Wager pled guilty to molesting boys he coached in youth soccer in the late 1980s, and now he will spend the rest of his life in prison. Wager’s case proves that strangers are not the only danger parents should caution their children about. Sometimes a person whom parents respect and trust can violate a child’s innocence.
Prevent Child Abuse Rowan says one in five children are sexually abused before turning 18. Reports of suspected child abuse and neglect come in from schools, law enforcement and anonymous sources, with some 1,948 reports investigated last year in Rowan County. The vast majority — 1,694 — were for suspected neglect, and 105 were for possible sexual abuse. The rest were other kinds of abuse, neglect and dependency.
Fewer than 10 percent of those reports, 149, were substantiated. That’s a relief, considering all the reports. Along the way investigators also identified children who needed services and other kinds of help.
But still, 149 children abused and neglected is a sad fact to live with — children right here in our community who have been beaten, sexually abused, underfed, left to fend for themselves or brought up amid drugs, violence and squalor.
The violent deaths of three children in 1996 at the hands of caretakers, and another shot in a melee — all while in some way being investigated by the Department of Social Services — was Rowan County’s wake-up call. New protocols were put in place to make sure social workers, medical professionals, law enforcement and others were communicating with each other when a child was hurt, and a Child Protection Task Force was formed to stay on top of the situation.
Last week members of that task force decided to fold their work into Rowan’s Community Child Protection Team. The people who advocate for children are unified and vigilant.
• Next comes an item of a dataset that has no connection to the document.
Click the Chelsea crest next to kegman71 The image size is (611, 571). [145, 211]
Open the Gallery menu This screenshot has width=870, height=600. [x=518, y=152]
The Terrie Hess House, which is celebrating its 10th anniversary, has served over 500 children and their families.
This month, Prevent Child Abuse Rowan is holding several events to raise awareness, including a Stand Up/Speak Out family event one week from today at Bounce City. Don’t let the fun setting fool you; opening people’s eyes to abuse is serious business. You can find out more at preventchildabuserowan.org.
It takes courage to speak out about abuse and confront abusers. The young men who stepped forward to finally stop Ralph Wager — one not even seeking anonymity — are to be commended. We won’t all have as dramatic a role in preventing further child abuse as they did, but we can all support the health and well-being of children and families in the community. What will your role be?